It should be noted that the dehydration of the bulk 3 in the conventional sintering process is greatly affected by the flow rate of the reaction gas, the dehydration reference temperature, and the dehydration movement speed. The inventors have found in work that the speed of the porous body 3 to absorb and react with chlorine and the hydroxyl groups after reaction to be discharged from the interior of the porous body is very slow, which greatly slows down the speed of the whole process. Therefore, the positive and negative pressure environment can be flexibly adjusted through the air pressure adjusting unit 4 in the loose body sintering device, so that when chloride ions firstly enter the loose body 3, the entering speed of the chlorine gas and the effective reaction ratio of the chlorine gas and hydroxyl groups are improved through positive pressure. In the second stage, the hydroxyl groups are discharged from the inside of the porous body 3 and discharged outside of the furnace, and the discharge speed is increased by negative pressure. The whole dehydration process can be switched repeatedly at the 2 stages. Thereby improving the efficiency of dehydration.

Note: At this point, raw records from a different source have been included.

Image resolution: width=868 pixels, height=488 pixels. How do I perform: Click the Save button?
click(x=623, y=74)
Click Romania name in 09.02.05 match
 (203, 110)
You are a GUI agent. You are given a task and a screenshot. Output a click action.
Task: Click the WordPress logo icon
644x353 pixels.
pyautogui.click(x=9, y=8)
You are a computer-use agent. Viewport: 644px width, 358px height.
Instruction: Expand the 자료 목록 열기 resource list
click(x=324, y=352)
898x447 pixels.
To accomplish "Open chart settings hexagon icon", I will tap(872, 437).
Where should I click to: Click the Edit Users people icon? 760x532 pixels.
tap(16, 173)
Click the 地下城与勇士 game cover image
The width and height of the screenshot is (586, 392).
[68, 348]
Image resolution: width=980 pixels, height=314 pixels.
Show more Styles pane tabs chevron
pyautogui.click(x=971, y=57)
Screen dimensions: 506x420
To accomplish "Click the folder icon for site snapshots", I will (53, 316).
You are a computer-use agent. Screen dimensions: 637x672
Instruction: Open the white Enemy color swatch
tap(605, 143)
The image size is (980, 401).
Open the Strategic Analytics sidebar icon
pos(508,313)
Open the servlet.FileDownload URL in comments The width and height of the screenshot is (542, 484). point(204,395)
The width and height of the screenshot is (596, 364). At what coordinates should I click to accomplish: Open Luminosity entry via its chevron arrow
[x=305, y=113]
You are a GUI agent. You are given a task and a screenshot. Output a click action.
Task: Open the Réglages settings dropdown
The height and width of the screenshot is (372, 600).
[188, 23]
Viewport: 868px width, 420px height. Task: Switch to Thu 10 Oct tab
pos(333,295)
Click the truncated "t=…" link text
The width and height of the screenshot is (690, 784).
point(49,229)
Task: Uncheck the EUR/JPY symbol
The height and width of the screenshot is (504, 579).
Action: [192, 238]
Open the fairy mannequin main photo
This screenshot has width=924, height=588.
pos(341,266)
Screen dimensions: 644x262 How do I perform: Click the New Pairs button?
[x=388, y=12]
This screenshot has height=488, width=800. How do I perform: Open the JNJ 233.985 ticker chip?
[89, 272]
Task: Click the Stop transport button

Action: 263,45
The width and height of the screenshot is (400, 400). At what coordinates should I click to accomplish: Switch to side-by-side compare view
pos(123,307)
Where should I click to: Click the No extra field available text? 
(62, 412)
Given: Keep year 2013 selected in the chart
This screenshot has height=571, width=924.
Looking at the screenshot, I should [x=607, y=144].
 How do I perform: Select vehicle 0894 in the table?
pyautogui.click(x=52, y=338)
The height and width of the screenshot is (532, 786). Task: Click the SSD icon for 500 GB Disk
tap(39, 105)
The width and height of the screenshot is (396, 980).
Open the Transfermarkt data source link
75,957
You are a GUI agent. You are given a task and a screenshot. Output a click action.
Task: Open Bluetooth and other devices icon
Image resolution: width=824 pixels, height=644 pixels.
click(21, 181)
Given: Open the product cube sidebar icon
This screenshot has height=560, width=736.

Specifically, as shown in fig. 1, the air pressure adjusting unit 4 includes: a suction pump 41 and an intake valve 42; a suction pump 41 provided in the exhaust pipe 13; an intake valve 42 is provided in the intake pipe 12. Both act to rapidly adjust the air pressure environment of the cavity 11. The pump 41 may be a vacuum pump, so as to achieve flow control more simply and quickly.

In order to more precisely adjust the air pressure environment in the cavity 11 in real time, the heating furnace isolation tube 1 is provided with a pressure detection part 6, and the pressure detection part 6 is used for detecting the air pressure of the cavity 11. The pressure detecting section 6 includes a pressure gauge provided in the cavity 11 and a pressure gauge provided outside the road and connected to the pressure gauge.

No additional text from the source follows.